From tragedy comes a message of hope: peace and humanity for all

Tolerance and respect for everyone was the message that emerged from a day of remembrance that recalled the start of a genocide 22 years ago.

By MORSAL BASHIR

Hundreds of people from Bosnia and Herzegovina gathered at Federation Square  on May 31 to remember the 3173 victims of genocide in Prijedor.

The event, known as White Armband Day Worldwide, was created to remember the victims  and call for action against genocide denial.

People of all ages held posters and handed out brochures, balloons and white armbands and the message was clear – genocide is real, and the time to speak out against it is now.

 On May 31, 1992, tragedy hit Prijedor, a town in northwestern Bosnia and Herzegovina, when Bosnian Serb authorities used local radio stations to issue a decree that all non-Serbian citizens had to mark themselves and their houses with white.

White sheets were hung from doors and windows, and white armbands had to be worn when away from home, distinctly marking all non-Serbians.

This was the first day of an extended campaign that resulted in the ultimate removal of more than 94 per cent of Bosnian Muslims and Bosnian Croats from Prijedor. The violence involved in that campaign included concentration camps, executions and mass rape.

Now, 22 years later, thousands of Bosnians and Herzegovinians across several continents joined in large groups to commemorate those they had lost and to honour the survivors.

The Melbourne event featured a poster exhibition and a slideshow memorialising the victims and condemning the atrocities committed against them.

As event director Senada Softic read an account of the tragic loss of life more than two decades past, it was clear the grief was still fresh for many in the crowd.

“On this day, we as a community would like to honour a very special woman of courage [and] strength.
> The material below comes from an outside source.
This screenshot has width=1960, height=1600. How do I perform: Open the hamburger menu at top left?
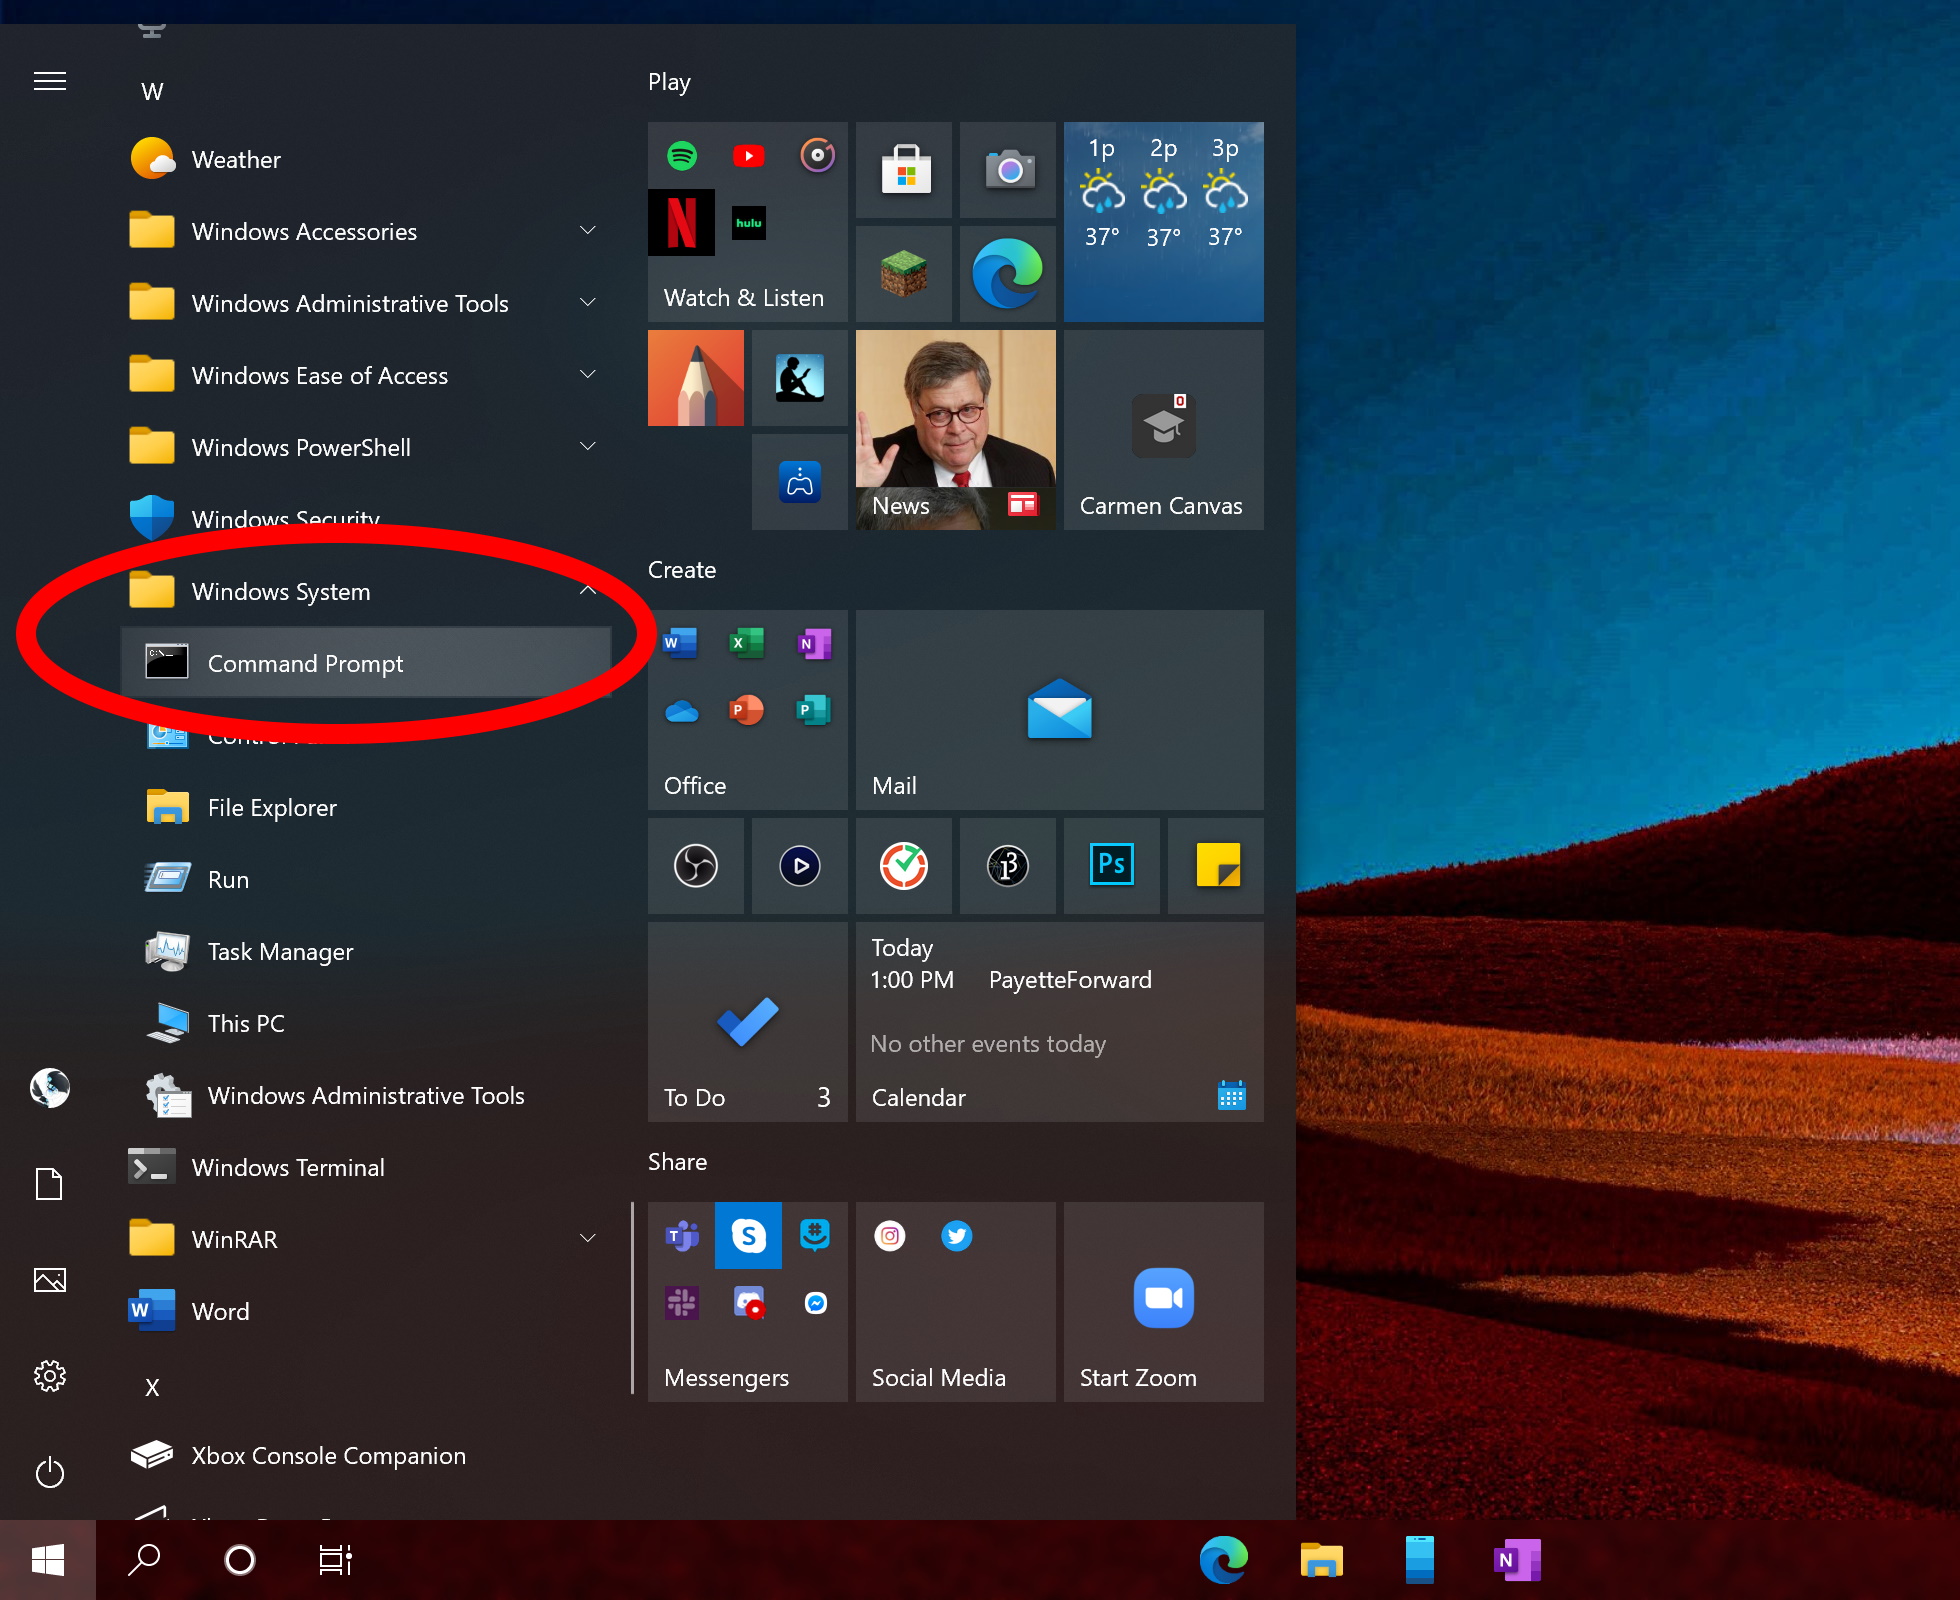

A woman who has spent the last 22 years waiting to hear the news of her six sons and husband, along with over 30 members of her family … a woman who has forced herself to live long enough to find her loved ones and bury them,” she said.

The woman referred to is Hata Tatarevic, and 22 years ago last week, armed men entered her home and dragged off her husband and six sons. It would be the last time she saw them.

In a letter she wrote to the Australian Council of Bosnian-Herzegovinian Organisations, Ms Tatarevic told of the heartbreak she had felt in the decades since, as she searched grave after grave for any trace of her family.

In August last year, one such mass grave was found in the village of Tomasica, revealing her sons’ remains.

“I have searched every grave site, every mass grave found. With my bare hands, I have searched through pieces of clothing removed from the mass gravesite to identify their clothes. I still remember every item they had on them,” she wrote.

“I can now die, knowing that my sons and husband will have a grave site with their name.”

 For Ms Softic, the event was about remembrance, but also about sending a larger message.

“White Armband Day must serve as a commemoration for the victims, support for the survivors and a message to the world that peace and humanity must prevail,” she said.

“Tolerance and respect for all mankind.”